I wrote it down, always collecting definitions of art and creativity I encounter – and begin to think it a perfect definition of how a good cook goes about making food. Obviously good cooks know exactly the ends they will achieve most of the time. But a cook of “confident means” creates something out of what’s in the cupboard without fear of “uncertain ends.” Cookbooks are inspiration and guidebook but not rulebook. (My husband’s chef instructor is really like this.)
When I attended an English university for a year in the middle of my college career, I lodged with the Rev. Seal and his wife. They lived in The Rectory in a town by the sea in the north of England – a huge house (to my Alaska eye), right out of an English novel.
I loved pretty much everything about that year – and a pleasure I hadn’t expected was Mrs. Seal’s food. She made all her own soup, bread, granola, and as I remember, something like the rhubarb stuff, but with a more elegant name – compote or preserve. I suspect she made it in its season.
Storage in our small freezer runs the season backward: blueberries, red berries, and then rhubarb. We’ve been profligate with the blueberries in the front. Now it’s time to dig back to a rhubarb package, add a couple of the strawberries and a stored local Liberty apple, a little honey or maple syrup, and cook that sweet-tart rhubarb treat – specially since I just saw rhubarb emerging in the garden.

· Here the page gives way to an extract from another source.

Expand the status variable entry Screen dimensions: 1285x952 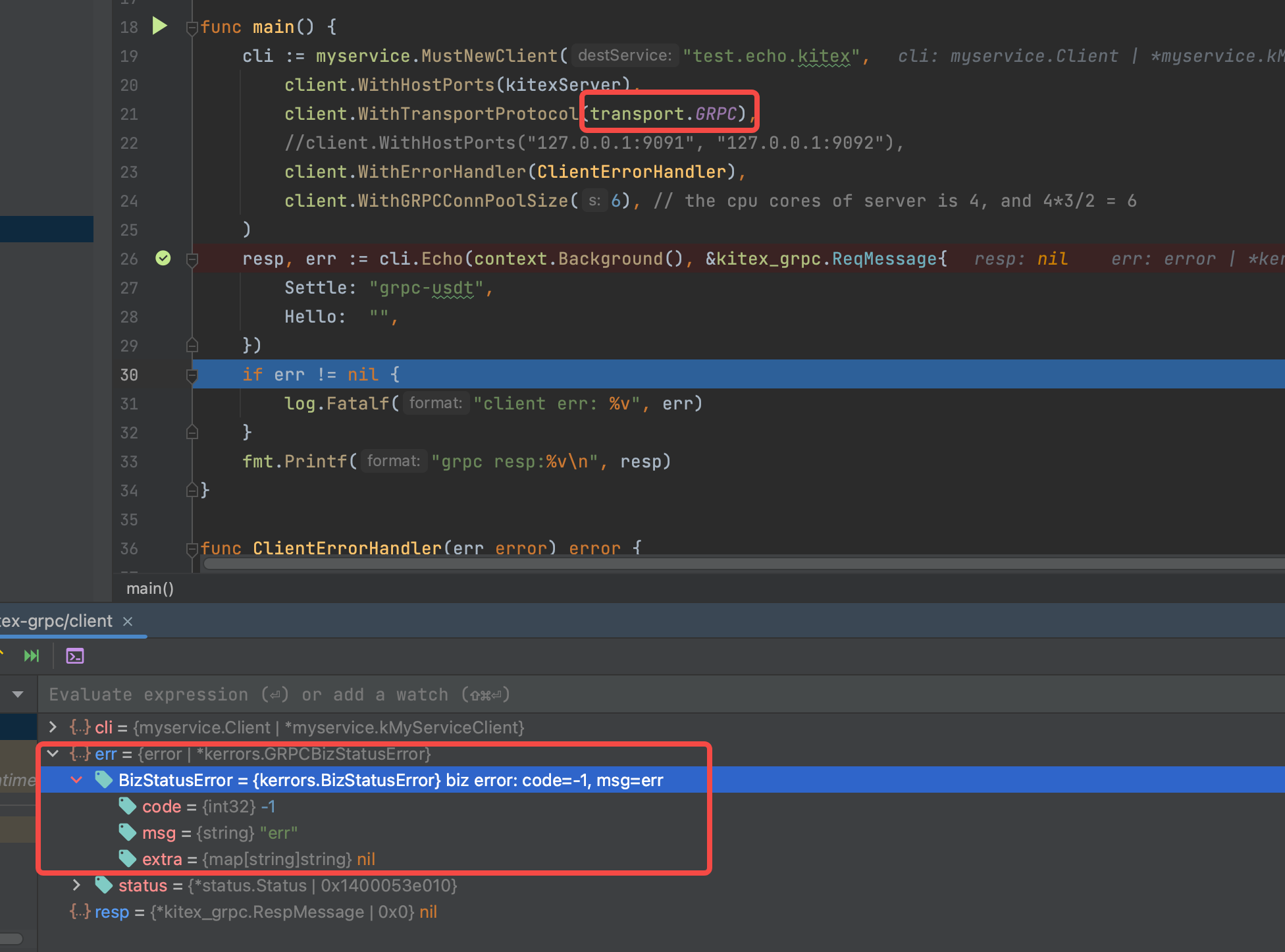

Mrs. Seal also preserved marmalade from Seville oranges – a once a year winter event. I recently asked her daughter via email if they still make marmalade – and they do. Mrs. Seal is 96, soon to be 97.
Now this is stretch that might leave Peter Schjeldahl shaking his head, but maybe a lot of life meets his definition of creativity: “uncertain ends, confident means.” Who knew all those years ago, when the Seals warmly welcomed an unknown American, that I’d always think so fondly of them when rhubarb sweetens our oatmeal, on a morning in winter.
Katy – How timely that you write about rhubarb. Just yesterday I noticed ours is up about 2″…and I thought of you!
My mom, whose rhubarb plants in Anchorage grew to enormous proportions, used to make “that rhubarb stuff” and I remember it fondly. Much as I enjoy cooking I never tried to duplicate it though. Some things are much more delicious and satisfying in my memory.
Bee~happy!
I saved some rhubarb, carefully cut into little cubes, in the freezer, thinking maybe it would be more appealing to me in the winter than it was in the summer (when I was not moved to make any stuff at all with it). Maybe my ends were too overambitious, because it looked so awful in those little baggies all icy and full of sour power that I banished it to the trash. My creativity goes only so far!